Screening for Atrial Fibrillation: More Problematic Than You Might Think!

A. John Camm, MD

A. John Camm, MD

Practicing physicians are of one mind — we need to find those that have subclinical AF, offer appropriate evaluation and treatment, and avoid the expensive and destructive complications of the arrhythmia.

Dr. A. John Camm's session at AF2017 highlighted the importance of screening for atrial fibrillation in modern health environments.

At first sight, it seems obvious that we should screen the older population for atrial fibrillation (AF), A. John Camm, MD (St. George’s University of London and Imperial College, London, United Kingdom) said to AF Symposium News before his presentation. “After all, this is a common condition in the elderly that often exists in an asymptomatic, subclinical form, and can be easily diagnosed and treated to prevent serious consequences such as death, debilitating stroke, heart failure, recurrent hospitalizations, and loss of work and independence.

So, why is AF screening not instituted in modern health care environments?
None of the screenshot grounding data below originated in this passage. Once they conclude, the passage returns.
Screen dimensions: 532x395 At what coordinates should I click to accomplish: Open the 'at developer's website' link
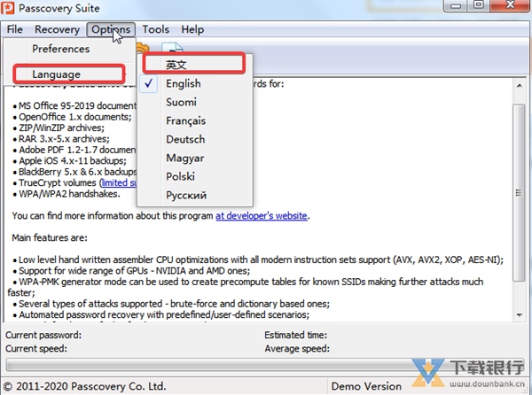click(x=261, y=215)
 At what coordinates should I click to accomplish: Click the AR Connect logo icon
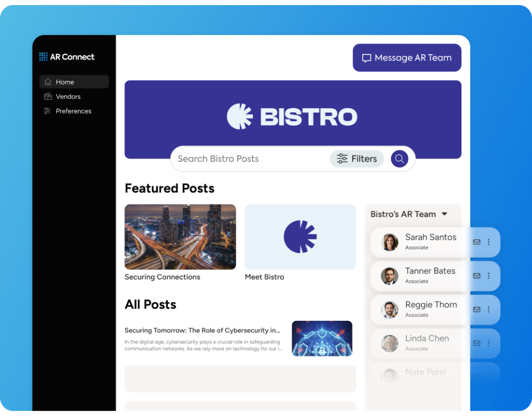[43, 57]
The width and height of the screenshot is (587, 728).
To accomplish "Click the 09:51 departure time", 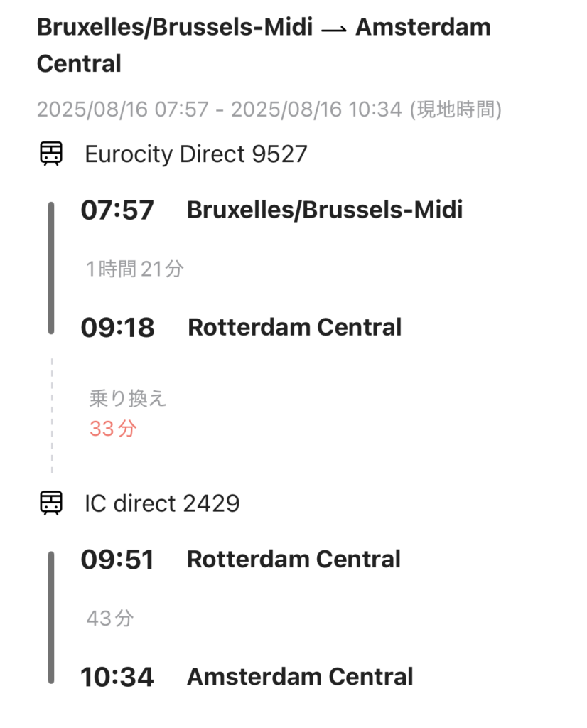I will pos(117,560).
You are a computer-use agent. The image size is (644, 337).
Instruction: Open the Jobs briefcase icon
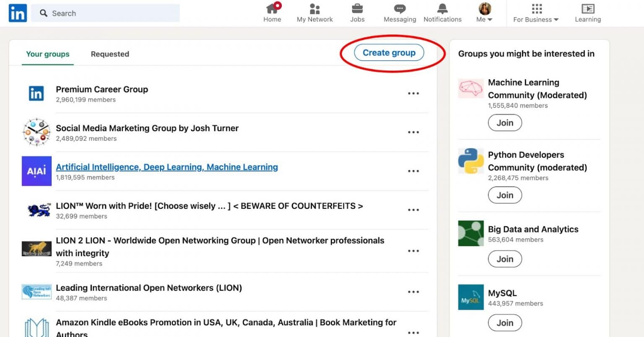point(357,9)
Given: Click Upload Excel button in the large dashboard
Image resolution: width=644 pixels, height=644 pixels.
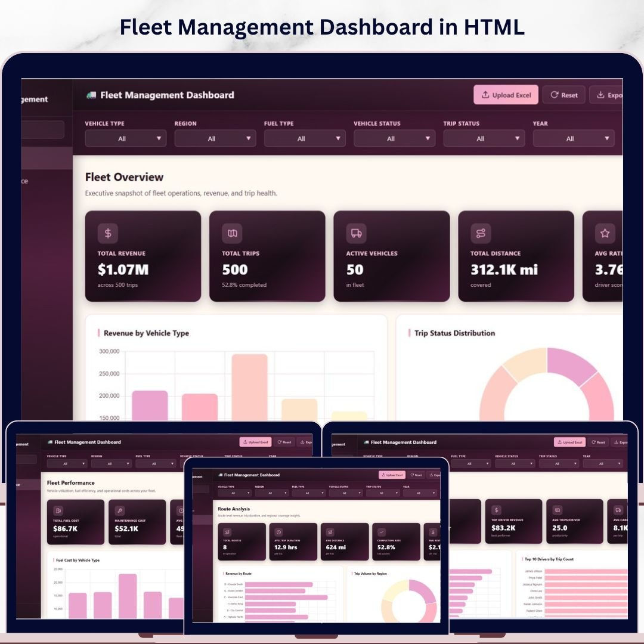Looking at the screenshot, I should coord(506,95).
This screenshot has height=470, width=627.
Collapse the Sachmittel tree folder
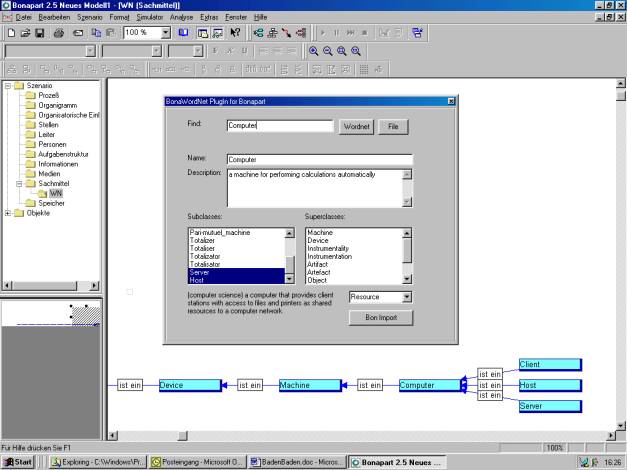[19, 184]
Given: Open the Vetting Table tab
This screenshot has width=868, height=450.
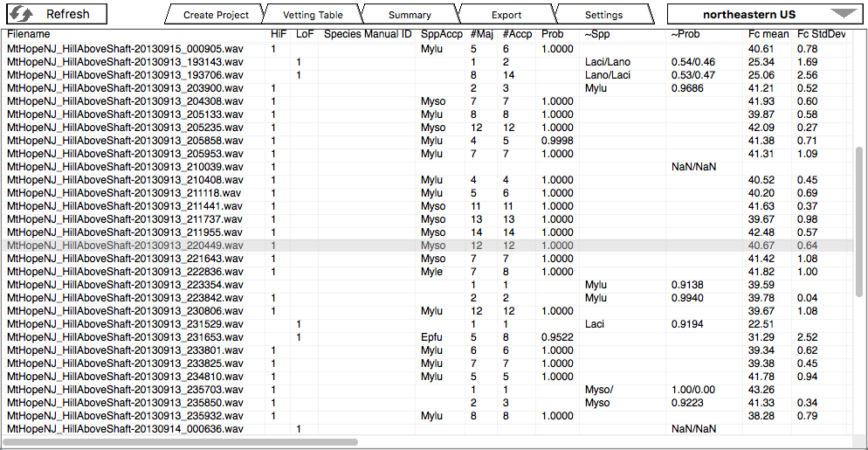Looking at the screenshot, I should click(313, 15).
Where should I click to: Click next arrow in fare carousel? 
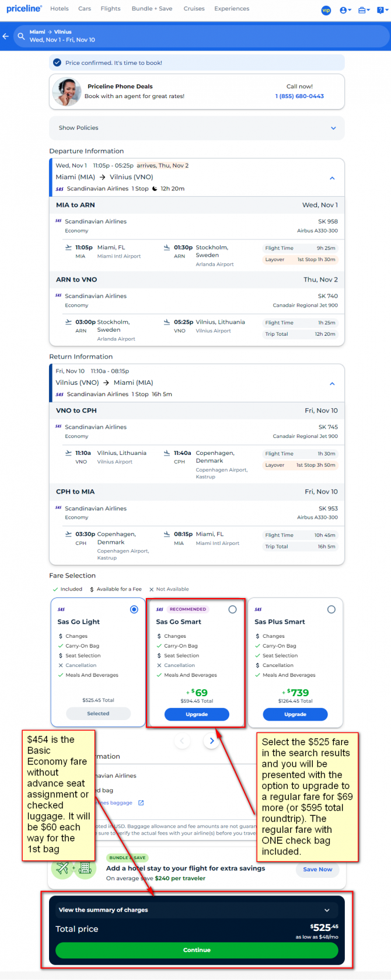coord(211,741)
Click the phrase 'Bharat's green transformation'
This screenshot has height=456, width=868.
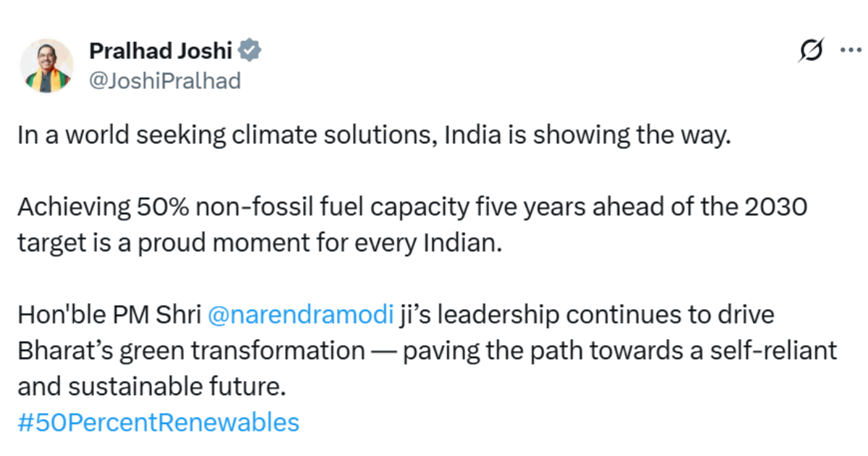191,351
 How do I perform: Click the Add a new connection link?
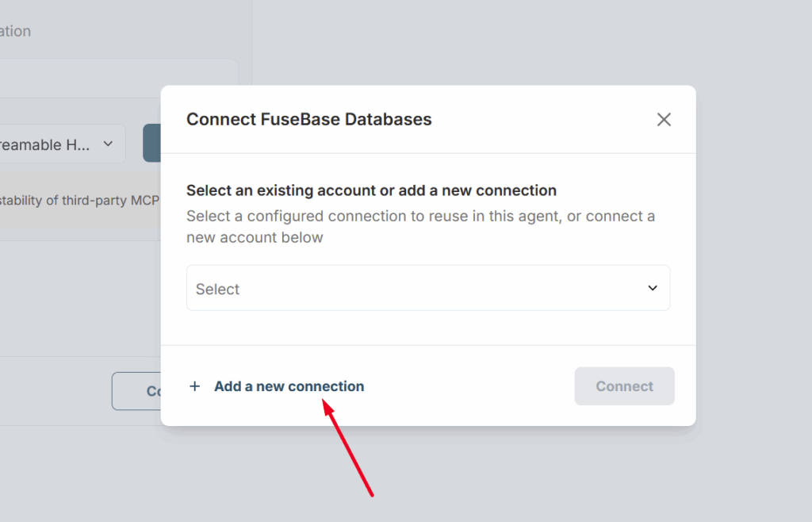289,386
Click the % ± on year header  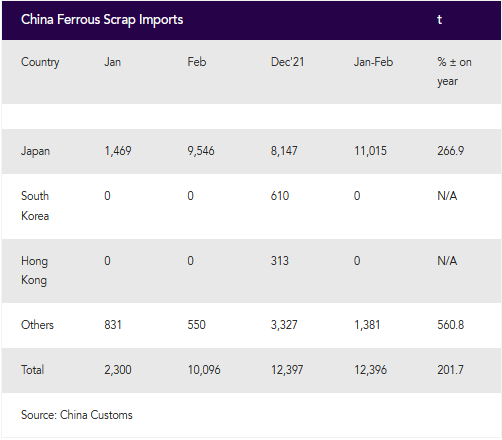point(454,72)
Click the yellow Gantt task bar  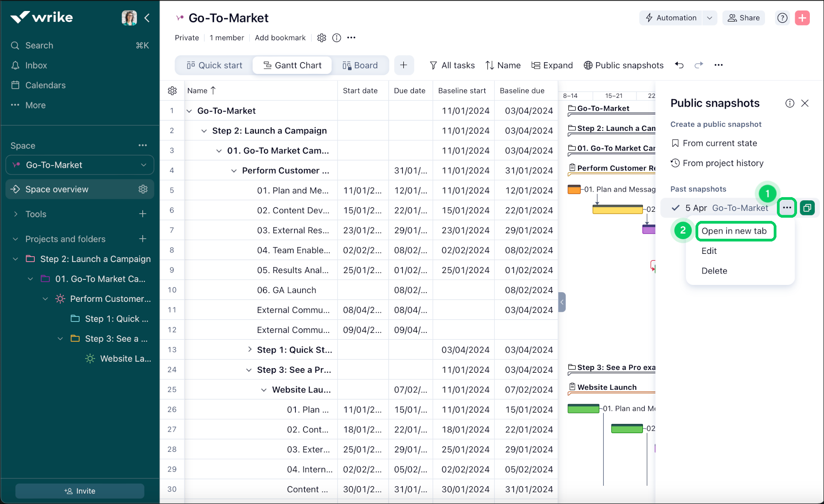tap(617, 209)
There are criteria for conditions for which screening is appropriate that have been endorsed by the World Health Organization, and screening for atrial fibrillation seems to ‘fit the bill.’ However, screening councils/agencies around the world have resisted pleas of physicians to introduce screening for AF,” he continued.

It has been argued that asymptomatic AF, revealed by screening programs, may not have the same likelihood of complications as AF presenting clinically. Multiple epidemiological studies that have relied on occasional ECGs suggest otherwise. Sub-analyses of randomized clinical trials such as AFFIRM, or carefully collected registries (e.g., the Belgrade study, EURObservation study, etc.), also suggest that complications are not significantly less, and sometimes occur even more, than in AF that has presented clinically.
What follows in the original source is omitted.